If it wasn't for the deal I'd likely be looking at a set of Flo's or whatever other "cheap" options there are. This is also why disc isn't an option.

I also don't expect to buy any other variations for at least a few years... but we'll see how temptation and budget works out there. I'm thinking if I go for the 7.8 it'll work for the majority of cases, but if it does happen to be too windy I can just throw the stock wheel on the front to get by.

wintershade wrote:
I almost never ride the 808 front, and so far this season, I haven't raced on it (2 OLY races). I just don't feel comfortable riding it in most conditions I encounter with any regularity.

Do you think think the lack of comfort comes from not riding them enough though? i.e. my point around thinking I'd end up getting used to whatever I end up riding. Initially it might be a problem but over time it'd just become the new normal and become comfortable.

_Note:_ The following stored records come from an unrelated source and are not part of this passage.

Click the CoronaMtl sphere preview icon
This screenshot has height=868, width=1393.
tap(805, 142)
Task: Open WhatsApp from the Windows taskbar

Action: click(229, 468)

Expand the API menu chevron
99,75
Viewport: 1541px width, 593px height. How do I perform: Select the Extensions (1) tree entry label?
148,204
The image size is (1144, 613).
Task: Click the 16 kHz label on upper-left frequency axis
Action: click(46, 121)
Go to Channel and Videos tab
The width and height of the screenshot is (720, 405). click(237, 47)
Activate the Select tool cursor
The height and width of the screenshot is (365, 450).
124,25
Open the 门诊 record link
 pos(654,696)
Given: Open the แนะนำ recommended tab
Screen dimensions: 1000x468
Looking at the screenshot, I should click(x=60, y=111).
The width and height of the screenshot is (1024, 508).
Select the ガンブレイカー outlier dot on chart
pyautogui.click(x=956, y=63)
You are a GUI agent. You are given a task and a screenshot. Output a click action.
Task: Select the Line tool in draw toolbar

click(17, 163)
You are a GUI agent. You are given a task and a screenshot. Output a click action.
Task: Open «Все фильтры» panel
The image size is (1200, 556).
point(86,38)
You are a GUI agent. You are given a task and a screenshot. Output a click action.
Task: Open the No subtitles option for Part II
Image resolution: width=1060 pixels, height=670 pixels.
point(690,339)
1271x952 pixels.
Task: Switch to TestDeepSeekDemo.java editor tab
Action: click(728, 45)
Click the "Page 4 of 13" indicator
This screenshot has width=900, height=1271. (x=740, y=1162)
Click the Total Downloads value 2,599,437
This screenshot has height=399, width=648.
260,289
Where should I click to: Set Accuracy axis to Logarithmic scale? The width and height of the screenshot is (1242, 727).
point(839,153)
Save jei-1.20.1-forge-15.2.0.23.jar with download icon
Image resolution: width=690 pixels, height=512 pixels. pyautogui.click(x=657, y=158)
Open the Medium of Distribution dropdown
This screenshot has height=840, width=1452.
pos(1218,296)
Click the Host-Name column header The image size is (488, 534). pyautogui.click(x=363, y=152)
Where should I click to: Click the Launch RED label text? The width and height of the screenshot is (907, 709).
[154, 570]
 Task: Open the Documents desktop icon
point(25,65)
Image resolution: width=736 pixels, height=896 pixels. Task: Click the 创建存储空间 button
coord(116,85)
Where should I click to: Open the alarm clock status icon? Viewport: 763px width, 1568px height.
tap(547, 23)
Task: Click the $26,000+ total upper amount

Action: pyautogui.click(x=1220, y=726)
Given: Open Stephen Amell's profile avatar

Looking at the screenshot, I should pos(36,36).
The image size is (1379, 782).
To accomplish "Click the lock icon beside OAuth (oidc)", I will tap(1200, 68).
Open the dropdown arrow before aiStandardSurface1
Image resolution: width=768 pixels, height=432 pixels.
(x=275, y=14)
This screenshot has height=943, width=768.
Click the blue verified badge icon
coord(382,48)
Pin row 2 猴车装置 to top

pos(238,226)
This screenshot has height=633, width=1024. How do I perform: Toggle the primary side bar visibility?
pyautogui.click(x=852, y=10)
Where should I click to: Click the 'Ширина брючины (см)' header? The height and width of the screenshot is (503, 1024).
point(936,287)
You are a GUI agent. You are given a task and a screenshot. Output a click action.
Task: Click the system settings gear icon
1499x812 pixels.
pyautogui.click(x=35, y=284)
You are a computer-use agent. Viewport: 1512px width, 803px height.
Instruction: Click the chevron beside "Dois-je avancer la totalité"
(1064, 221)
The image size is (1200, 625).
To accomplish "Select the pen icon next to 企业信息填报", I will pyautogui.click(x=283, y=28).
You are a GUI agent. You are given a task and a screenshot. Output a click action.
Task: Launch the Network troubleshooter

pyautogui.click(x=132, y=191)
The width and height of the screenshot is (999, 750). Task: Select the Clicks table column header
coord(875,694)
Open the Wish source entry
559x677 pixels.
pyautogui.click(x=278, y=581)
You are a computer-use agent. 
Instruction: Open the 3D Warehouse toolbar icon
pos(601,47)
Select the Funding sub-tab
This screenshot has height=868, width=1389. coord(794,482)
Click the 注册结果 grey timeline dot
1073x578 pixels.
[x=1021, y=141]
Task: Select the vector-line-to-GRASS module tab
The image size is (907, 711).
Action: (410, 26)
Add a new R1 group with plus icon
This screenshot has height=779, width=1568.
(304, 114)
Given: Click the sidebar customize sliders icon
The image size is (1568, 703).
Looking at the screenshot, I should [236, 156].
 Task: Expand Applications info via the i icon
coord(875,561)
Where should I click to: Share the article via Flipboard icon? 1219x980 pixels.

We generally don't get that much wind here for it to be a problem in training. The biggest risk for me would be the chance of bad weather in a race... but that's where it matters the most so I do see the problem there. I'll just have to force myself to go out on a normal bad weather day to see how it feels (regardless of the wheel choice). I also have the benefit of being able to stick to pretty flatland on the tri bike and then if I want hills I just head west on the road bike, so I'm not sure I'd have the same descending problems as you being in the bay area.